There's a line early on in this film where Thibadeaux (Ving Rhames), the bestest buddy of ace thief Mac (Sean Connery), turns to him and says, "Mac, you're too old for this shit." Now, just exactly what kind of monkey-brained freak do you have to be to not know that there's going to be a collective "ugh" so loud that it could potentially disintegrate the screen? After that bit of literary genius, I watched a five-year-old in the seat in front of me fashion a noose out of the drinking straw in his 128-oz. Super Soda and attempt to hang himself from a one of the wall-mounted light fixtures. Now that's a bad line.

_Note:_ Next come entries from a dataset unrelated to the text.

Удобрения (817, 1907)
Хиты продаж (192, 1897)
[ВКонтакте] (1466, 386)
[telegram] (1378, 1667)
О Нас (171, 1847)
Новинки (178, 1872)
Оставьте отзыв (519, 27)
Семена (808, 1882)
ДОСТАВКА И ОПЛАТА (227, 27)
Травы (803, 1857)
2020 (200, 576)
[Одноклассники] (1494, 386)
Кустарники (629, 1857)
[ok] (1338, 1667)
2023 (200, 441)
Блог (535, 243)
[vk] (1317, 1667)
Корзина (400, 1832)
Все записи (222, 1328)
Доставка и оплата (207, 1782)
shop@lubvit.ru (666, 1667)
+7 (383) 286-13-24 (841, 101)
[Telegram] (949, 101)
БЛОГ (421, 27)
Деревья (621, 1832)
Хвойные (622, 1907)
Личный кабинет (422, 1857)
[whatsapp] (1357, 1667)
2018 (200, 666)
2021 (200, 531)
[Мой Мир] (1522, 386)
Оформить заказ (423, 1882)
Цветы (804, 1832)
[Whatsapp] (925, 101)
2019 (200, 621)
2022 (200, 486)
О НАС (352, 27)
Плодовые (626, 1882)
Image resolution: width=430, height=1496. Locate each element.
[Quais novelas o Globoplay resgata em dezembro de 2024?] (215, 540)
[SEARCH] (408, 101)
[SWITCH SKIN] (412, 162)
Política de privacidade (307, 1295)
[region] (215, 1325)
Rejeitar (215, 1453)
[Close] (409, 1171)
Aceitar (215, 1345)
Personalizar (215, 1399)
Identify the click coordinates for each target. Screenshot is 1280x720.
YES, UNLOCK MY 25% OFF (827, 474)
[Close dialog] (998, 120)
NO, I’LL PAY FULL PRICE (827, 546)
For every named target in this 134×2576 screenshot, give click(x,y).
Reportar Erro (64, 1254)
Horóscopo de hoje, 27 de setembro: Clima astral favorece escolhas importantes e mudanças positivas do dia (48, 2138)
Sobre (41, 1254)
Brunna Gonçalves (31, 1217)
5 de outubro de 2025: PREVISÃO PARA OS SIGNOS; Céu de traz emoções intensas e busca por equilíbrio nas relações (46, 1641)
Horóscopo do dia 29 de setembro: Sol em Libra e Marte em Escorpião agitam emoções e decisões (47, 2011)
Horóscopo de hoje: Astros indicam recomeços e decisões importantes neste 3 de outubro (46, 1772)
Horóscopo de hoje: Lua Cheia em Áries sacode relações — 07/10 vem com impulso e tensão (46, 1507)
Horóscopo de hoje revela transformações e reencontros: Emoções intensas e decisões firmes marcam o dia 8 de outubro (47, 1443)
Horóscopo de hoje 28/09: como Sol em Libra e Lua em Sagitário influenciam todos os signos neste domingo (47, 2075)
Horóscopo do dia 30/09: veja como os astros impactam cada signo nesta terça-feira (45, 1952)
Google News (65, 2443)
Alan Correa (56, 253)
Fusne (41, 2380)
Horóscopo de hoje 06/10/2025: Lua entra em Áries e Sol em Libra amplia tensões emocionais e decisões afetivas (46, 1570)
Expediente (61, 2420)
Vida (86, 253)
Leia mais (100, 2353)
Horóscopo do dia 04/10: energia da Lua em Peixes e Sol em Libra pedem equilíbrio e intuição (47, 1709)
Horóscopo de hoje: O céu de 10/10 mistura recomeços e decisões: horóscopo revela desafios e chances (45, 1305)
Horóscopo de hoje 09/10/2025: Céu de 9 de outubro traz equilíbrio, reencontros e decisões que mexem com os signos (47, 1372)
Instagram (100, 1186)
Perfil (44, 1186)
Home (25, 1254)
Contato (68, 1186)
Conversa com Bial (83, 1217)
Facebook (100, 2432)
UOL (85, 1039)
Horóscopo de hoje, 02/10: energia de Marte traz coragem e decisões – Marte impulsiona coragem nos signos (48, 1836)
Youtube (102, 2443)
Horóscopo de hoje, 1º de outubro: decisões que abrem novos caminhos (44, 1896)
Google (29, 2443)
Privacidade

This movie is a disaster. For starters, what kind of a film casts Will Patton as Hector Cruz, Hispanic insurance agent? For that feat, he should have received top billing: Will Patton IS Hector Cruz (say it like Al Pacino in "Scarface"). Giving him a run forhis money is Maury Chaykin playing some weird Malaysian art dealer who's a cross (and I'm not kidding here) between Harvey Fierstein and Jabba the Hut. He could be the single most embarrassing character creation in the history of cinema.
The story, which plays out like a bad episode of "Charlie's Angels," has a rogue insurance agent, Gin (Catherine Zeta-Jones), trying to trap the world's greatest art thief by tempting him with incredible jobs. Kermit the Frog and Miss Piggy have better chemistry than Connery and Zeta-Jones. Besides, Zeta-Jones could give Melanie Griffith a run for the "Please Stop Acting Before I Choke on My Own Tongue" award. She plays the part like a 15-year-old who's just learned she isn't getting the Beemer for her sixteenth birthday.
This film is so gadget-crazy I felt like the Piltdown Man after accidentally time-traveling right into The Sharper Image. You don't have a clue how anything works. Mac and Gin break into a bank and perform a neat trick where they can see the fingerprints on a keypad, then punch in the code as though the mere presence of the fingerprints gives away the order of the numbers. Also stretching the bounds of believability is the gymnastics sequence Gin performs for Mac by climbing up on a beam in his castle. I've never cheered for splinters so hard in my life.